> Work request:
Look through the data below and extract, unchanged, the lines from the one that contains "Затор в Набережные" to the one that contains "Тестовая версия (412, 2543)", both included.

[Saved data entries]
______________________________
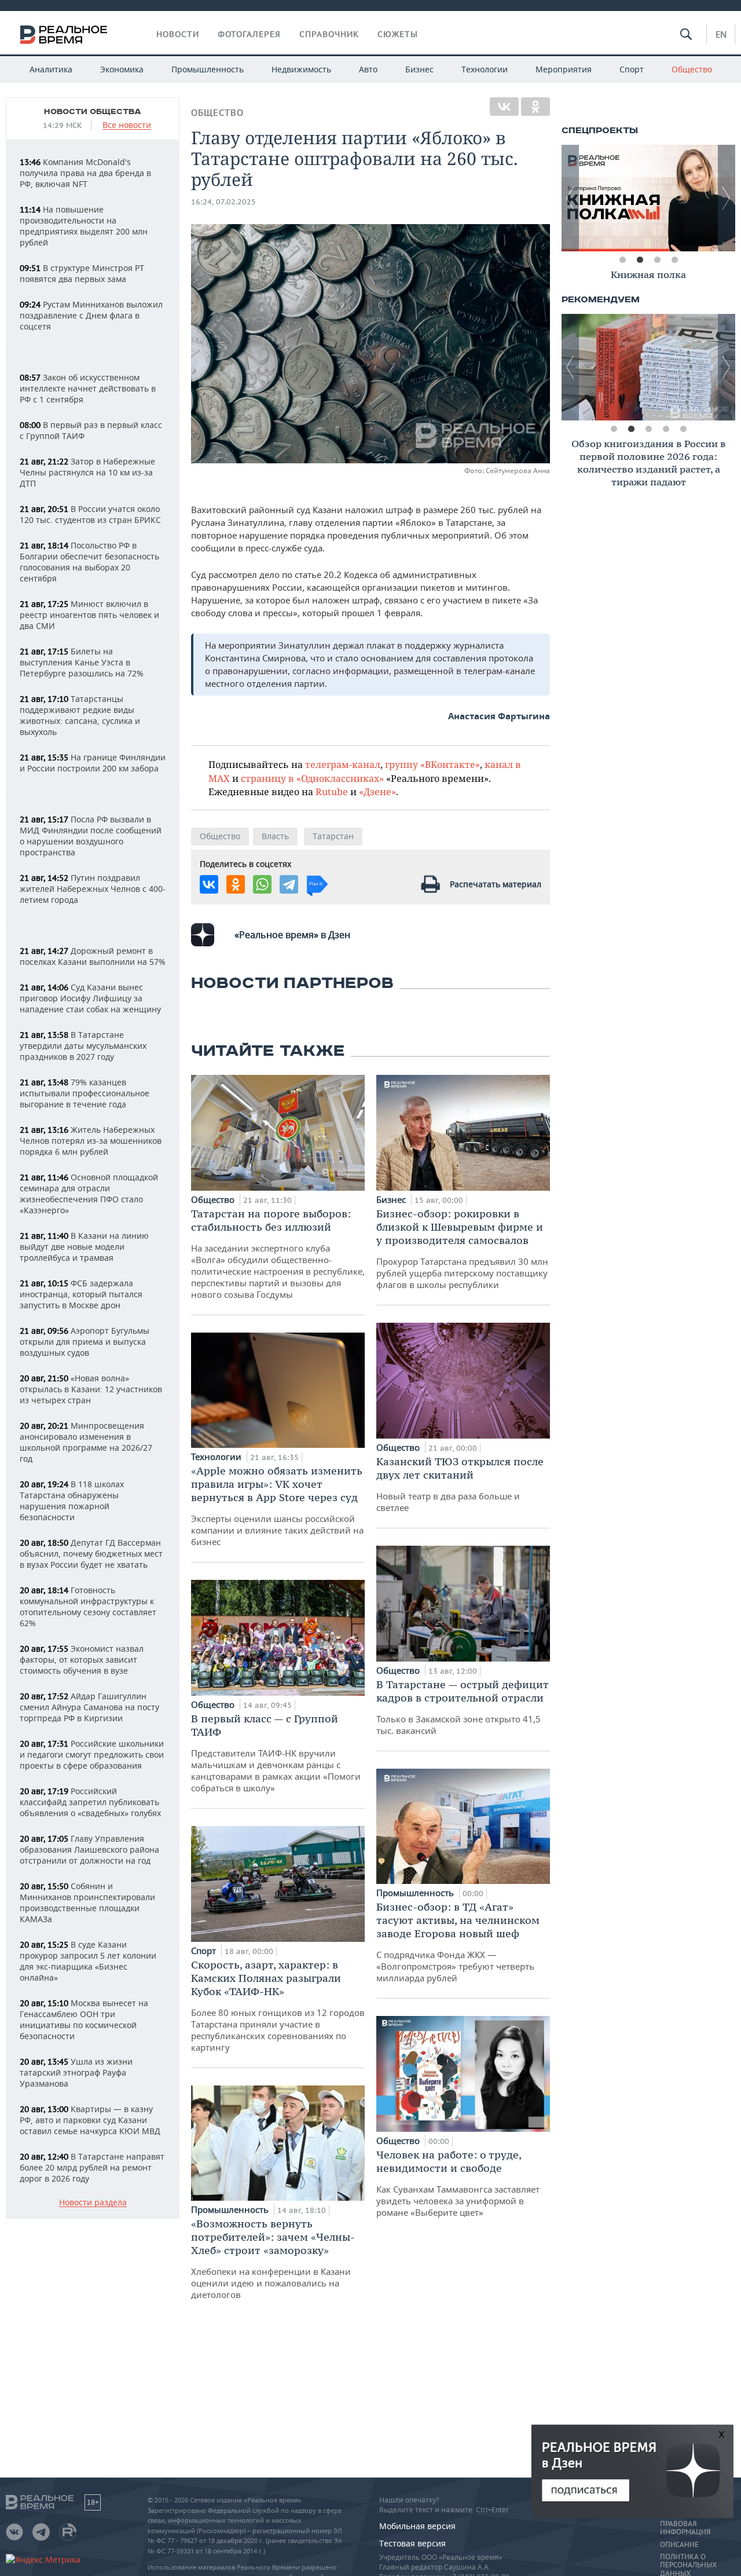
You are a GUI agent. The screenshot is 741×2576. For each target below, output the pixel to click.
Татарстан (333, 835)
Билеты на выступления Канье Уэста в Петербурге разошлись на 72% (82, 662)
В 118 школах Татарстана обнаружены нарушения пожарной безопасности (72, 1501)
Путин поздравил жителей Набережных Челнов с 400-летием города (93, 888)
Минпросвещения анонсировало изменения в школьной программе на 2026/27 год (86, 1442)
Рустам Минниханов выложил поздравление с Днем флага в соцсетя (91, 315)
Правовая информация (685, 2528)
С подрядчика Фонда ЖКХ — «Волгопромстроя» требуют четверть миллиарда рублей (458, 1942)
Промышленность (207, 69)
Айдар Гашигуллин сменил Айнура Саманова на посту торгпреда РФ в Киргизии (89, 1707)
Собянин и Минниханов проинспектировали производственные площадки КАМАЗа (87, 1902)
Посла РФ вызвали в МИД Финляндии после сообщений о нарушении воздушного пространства (91, 836)
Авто (368, 69)
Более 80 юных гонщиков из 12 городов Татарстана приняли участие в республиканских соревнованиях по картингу (278, 2005)
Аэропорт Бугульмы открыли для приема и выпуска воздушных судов (84, 1341)
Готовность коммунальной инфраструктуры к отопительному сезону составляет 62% (88, 1607)
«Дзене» (377, 791)
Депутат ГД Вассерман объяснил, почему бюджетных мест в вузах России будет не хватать (91, 1553)
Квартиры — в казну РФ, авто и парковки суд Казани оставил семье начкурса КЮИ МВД (90, 2119)
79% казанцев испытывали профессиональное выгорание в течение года (84, 1093)
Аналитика (51, 69)
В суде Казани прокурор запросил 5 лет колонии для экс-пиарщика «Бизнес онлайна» (88, 1961)
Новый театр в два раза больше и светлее (460, 1484)
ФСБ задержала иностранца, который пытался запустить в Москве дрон (81, 1294)
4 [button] (674, 260)
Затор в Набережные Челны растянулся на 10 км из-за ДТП (87, 472)
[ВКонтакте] (504, 106)
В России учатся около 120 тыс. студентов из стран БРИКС (90, 514)
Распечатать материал (495, 884)
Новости (177, 34)
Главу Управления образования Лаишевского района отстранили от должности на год (89, 1849)
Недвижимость (301, 69)
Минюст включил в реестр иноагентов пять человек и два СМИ (89, 614)
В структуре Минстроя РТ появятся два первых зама (82, 273)
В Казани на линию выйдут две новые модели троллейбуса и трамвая (84, 1246)
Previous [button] (570, 198)
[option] (648, 276)
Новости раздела (93, 2202)
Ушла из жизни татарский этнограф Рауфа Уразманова (76, 2072)
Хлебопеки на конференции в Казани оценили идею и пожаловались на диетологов (273, 2258)
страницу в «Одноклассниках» (312, 778)
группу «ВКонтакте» (432, 764)
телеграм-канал (342, 764)
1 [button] (622, 260)
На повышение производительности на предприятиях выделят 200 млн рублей (84, 226)
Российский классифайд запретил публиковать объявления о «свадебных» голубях (90, 1801)
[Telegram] (289, 884)
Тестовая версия (412, 2543)
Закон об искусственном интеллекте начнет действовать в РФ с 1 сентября (88, 388)
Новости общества (92, 111)
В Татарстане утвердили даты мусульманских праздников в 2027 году (83, 1045)
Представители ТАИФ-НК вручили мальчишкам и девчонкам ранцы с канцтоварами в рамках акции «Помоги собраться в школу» (276, 1753)
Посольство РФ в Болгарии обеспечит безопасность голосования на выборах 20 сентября (89, 562)
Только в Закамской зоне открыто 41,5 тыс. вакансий (462, 1707)
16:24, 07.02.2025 (223, 202)
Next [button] (726, 198)
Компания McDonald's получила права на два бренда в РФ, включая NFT (85, 172)
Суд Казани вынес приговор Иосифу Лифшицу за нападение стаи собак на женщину (90, 998)
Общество (692, 69)
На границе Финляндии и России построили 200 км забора (93, 763)
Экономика (122, 69)
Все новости (126, 125)
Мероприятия (563, 69)
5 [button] (683, 429)
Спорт (631, 69)
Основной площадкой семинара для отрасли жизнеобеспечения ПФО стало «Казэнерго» (89, 1194)
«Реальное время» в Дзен (292, 934)
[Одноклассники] (535, 106)
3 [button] (657, 260)
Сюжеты (397, 34)
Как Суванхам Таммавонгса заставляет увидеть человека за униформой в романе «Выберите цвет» (458, 2183)
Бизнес (419, 69)
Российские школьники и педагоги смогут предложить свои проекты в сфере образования (92, 1754)
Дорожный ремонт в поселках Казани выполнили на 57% (93, 956)
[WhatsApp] (262, 884)
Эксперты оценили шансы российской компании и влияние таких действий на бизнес (277, 1505)
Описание (679, 2545)
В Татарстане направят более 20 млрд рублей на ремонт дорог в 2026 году (92, 2167)
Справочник (329, 34)
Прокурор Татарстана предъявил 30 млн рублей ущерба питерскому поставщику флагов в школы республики (462, 1248)
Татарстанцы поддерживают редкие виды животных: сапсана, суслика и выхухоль (80, 715)
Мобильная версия (417, 2525)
______________________________
> Solution to this exercise:
Затор в Набережные Челны растянулся на 10 км из-за ДТП (87, 472)
[ВКонтакте] (504, 106)
В России учатся около 120 тыс. студентов из стран БРИКС (90, 514)
Распечатать материал (495, 884)
Новости (177, 34)
Главу Управления образования Лаишевского района отстранили от должности на год (89, 1849)
Недвижимость (301, 69)
Минюст включил в реестр иноагентов пять человек и два СМИ (89, 614)
В структуре Минстроя РТ появятся два первых зама (82, 273)
В Казани на линию выйдут две новые модели троллейбуса и трамвая (84, 1246)
Previous [button] (570, 198)
[option] (648, 276)
Новости раздела (93, 2202)
Ушла из жизни татарский этнограф Рауфа Уразманова (76, 2072)
Хлебопеки на конференции в Казани оценили идею и пожаловались на диетологов (273, 2258)
страницу в «Одноклассниках» (312, 778)
группу «ВКонтакте» (432, 764)
телеграм-канал (342, 764)
1 [button] (622, 260)
На повышение производительности на предприятиях выделят 200 млн рублей (84, 226)
Российский классифайд запретил публиковать объявления о «свадебных» голубях (90, 1801)
[Telegram] (289, 884)
Тестовая версия (412, 2543)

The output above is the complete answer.